Com.example.NestoServer 1>>/server.log 2>>/server.log

Where the variable log4jcontent content is as follows:

  

(4) Debugging skills

Before NodeManager starts container, the container-related environment variables, startup commands, and other information are written to a shell script and the container is started by starting the script. In some cases, the container startup failure may be due to a startup command being written incorrectly (for example, some special characters are escaped), and to do this, you can determine whether the startup command is problematic by looking at the last script execution, by adding a command to print the contents of the script before container executes the command.

  

(5) Performance issues associated with shared clusters

When running multiple applications at the same time in a yarn cluster, the node load may be different, resulting in tasks on some nodes running slower than the other nodes, which is unacceptable for OLAP requirements applications. In order to solve this problem, there are usually two solutions: 1) by tagging the application to some exclusive nodes 2) implement a speculative execution mechanism similar to mapreduce and spark within the application, for the slow task to start one or more of the same tasks, in a space-time-changing way, Avoid slow tasks and slow down the overall application running efficiency.

Hadoop Yarn Development trends

For YARN, it will evolve toward universal resource management and scheduling, not just in big data processing areas, including support for MapReduce, Spark short jobs, and support for long service such as Web service.

Full parsing of Hadoop data operating system yarn

Related Article

Contact Us

The content source of this page is from Internet, which doesn't represent Alibaba Cloud's opinion; products and services mentioned on that page don't have any relationship with Alibaba Cloud. If the content of the page makes you feel confusing, please write us an email, we will handle the problem within 5 days after receiving your email.

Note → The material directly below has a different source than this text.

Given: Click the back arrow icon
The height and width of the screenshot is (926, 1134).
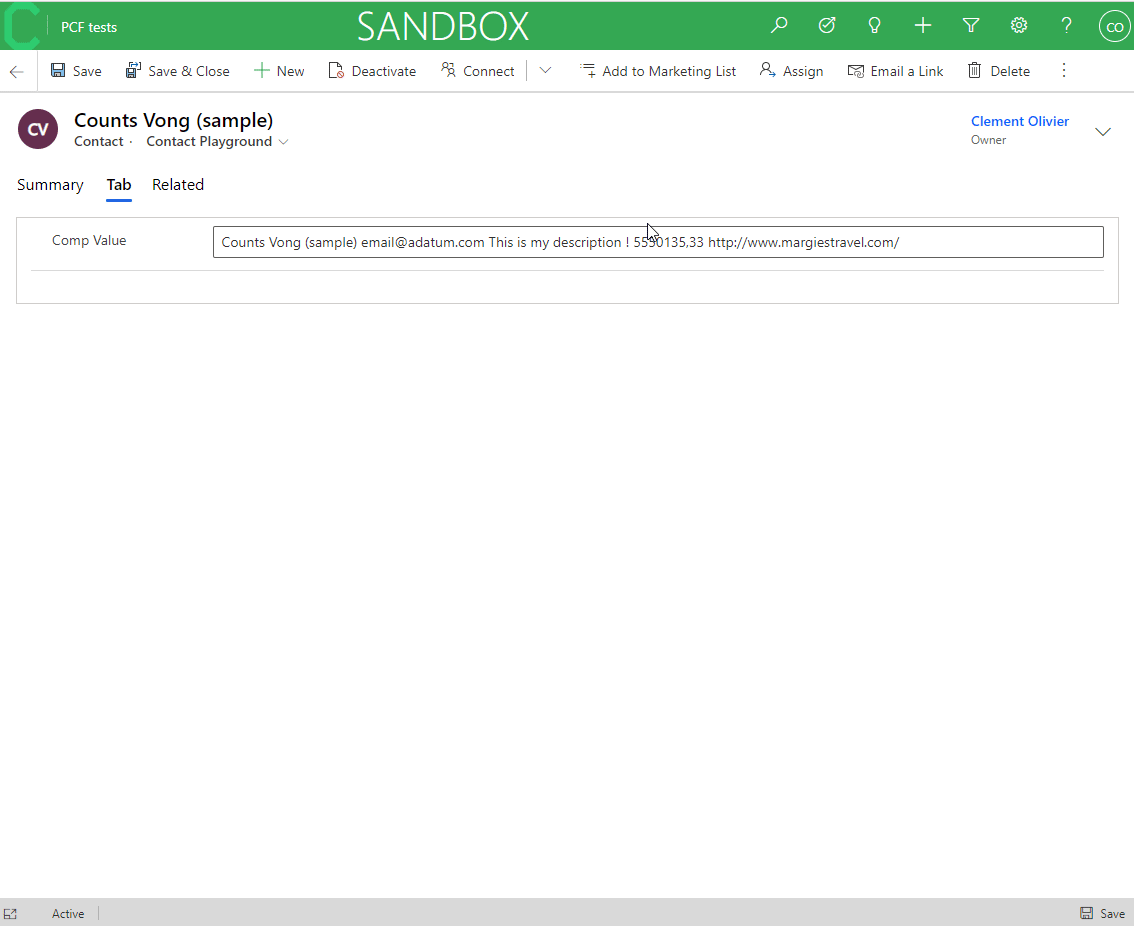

If you find any instances of plagiarism from the community, please send an email to: info-contact@alibabacloud.com and provide relevant evidence. A staff member will contact you within 5 working days.

A Free Trial That Lets You Build Big!

Start building with 50+ products and up to 12 months usage for Elastic Compute Service

  • Sales Support

    1 on 1 presale consultation

  • After-Sales Support

    24/7 Technical Support 6 Free Tickets per Quarter Faster Response

  • Alibaba Cloud offers highly flexible support services tailored to meet your exact needs.